━━━ Exercise materials ━━━

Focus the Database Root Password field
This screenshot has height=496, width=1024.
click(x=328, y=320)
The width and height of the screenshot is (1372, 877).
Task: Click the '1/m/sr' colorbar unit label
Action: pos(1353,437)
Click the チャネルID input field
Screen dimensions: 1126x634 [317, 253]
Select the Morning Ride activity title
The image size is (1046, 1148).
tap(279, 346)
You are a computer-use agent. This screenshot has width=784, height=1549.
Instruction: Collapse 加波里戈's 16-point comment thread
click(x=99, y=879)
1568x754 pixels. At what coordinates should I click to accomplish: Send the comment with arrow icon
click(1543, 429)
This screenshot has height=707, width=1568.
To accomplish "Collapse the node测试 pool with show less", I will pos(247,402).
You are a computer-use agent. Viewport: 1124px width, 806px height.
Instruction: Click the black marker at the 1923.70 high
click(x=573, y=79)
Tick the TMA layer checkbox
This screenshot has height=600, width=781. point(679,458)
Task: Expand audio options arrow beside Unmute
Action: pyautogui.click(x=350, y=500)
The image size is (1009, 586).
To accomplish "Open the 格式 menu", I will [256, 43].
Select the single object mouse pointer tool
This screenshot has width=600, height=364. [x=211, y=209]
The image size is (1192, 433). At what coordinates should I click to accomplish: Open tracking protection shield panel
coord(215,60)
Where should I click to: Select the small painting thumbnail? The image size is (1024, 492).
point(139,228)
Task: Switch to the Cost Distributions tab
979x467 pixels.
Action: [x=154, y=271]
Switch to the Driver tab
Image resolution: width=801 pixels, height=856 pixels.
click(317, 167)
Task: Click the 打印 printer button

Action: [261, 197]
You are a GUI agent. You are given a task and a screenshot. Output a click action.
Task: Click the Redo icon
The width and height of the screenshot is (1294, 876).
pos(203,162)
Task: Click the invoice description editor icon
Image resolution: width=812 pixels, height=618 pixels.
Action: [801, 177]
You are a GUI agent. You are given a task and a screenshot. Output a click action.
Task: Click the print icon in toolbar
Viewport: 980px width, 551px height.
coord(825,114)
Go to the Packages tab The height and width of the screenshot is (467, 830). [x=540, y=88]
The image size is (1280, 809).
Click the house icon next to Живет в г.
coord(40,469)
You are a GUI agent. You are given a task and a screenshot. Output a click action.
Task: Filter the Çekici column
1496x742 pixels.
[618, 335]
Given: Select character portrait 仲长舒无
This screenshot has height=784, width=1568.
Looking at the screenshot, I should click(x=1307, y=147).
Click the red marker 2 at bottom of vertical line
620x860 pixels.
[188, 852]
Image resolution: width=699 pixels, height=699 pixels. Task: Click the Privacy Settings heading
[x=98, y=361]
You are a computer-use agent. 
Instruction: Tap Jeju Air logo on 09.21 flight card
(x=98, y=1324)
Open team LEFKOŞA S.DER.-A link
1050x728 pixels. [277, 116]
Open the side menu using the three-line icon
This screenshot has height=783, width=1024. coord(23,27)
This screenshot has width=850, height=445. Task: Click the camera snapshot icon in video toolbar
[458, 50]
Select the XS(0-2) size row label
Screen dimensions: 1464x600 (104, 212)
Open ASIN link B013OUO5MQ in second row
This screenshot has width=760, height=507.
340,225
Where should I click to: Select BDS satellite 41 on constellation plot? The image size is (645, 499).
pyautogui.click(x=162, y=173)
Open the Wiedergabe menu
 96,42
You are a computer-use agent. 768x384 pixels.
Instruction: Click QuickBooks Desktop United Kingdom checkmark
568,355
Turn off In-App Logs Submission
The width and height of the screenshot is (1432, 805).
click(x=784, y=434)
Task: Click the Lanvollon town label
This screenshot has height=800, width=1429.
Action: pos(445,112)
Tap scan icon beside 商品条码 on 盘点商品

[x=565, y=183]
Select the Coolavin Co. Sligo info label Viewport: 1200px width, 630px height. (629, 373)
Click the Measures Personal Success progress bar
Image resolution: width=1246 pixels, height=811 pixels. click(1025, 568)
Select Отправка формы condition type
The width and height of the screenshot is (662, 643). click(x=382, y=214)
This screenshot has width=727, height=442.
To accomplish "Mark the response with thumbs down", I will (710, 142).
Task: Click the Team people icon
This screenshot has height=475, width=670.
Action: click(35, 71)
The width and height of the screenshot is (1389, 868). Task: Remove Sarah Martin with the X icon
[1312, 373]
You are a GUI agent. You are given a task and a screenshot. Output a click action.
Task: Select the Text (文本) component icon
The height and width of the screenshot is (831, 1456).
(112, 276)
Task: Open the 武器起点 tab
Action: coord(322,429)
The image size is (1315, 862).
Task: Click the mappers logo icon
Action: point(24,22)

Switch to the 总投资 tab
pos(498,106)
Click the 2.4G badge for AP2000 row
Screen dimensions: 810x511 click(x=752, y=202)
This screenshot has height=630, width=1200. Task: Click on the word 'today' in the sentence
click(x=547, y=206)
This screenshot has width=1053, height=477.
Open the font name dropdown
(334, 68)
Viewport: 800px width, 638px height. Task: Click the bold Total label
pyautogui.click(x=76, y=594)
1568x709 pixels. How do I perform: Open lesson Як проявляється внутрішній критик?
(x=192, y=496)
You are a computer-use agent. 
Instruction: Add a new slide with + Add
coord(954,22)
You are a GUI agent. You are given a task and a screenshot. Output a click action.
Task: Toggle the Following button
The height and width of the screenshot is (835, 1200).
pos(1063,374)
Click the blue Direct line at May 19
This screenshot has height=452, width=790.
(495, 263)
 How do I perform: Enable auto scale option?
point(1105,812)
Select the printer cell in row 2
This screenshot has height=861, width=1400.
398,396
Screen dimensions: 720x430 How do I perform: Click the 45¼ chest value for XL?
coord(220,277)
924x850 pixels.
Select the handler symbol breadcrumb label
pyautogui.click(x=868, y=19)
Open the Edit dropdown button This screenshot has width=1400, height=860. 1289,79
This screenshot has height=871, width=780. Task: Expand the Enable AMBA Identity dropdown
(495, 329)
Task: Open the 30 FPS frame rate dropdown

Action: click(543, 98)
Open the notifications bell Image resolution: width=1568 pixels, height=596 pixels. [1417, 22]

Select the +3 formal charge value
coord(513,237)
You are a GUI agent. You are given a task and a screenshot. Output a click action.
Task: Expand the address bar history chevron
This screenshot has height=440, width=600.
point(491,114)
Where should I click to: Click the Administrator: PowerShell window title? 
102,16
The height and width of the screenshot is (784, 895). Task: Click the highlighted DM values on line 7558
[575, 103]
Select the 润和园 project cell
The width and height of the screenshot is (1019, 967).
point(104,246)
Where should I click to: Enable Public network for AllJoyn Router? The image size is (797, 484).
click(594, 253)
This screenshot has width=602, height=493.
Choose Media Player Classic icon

━━━

Task to carry out
Track down every line in the entries that includes the string "will", and copy it.

Response below
To accomplish "Collapse the node测试 pool with show less", I will pos(247,402).
To accomplish "Open the 格式 menu", I will [256, 43].
To accomplish "Mark the response with thumbs down", I will (710, 142).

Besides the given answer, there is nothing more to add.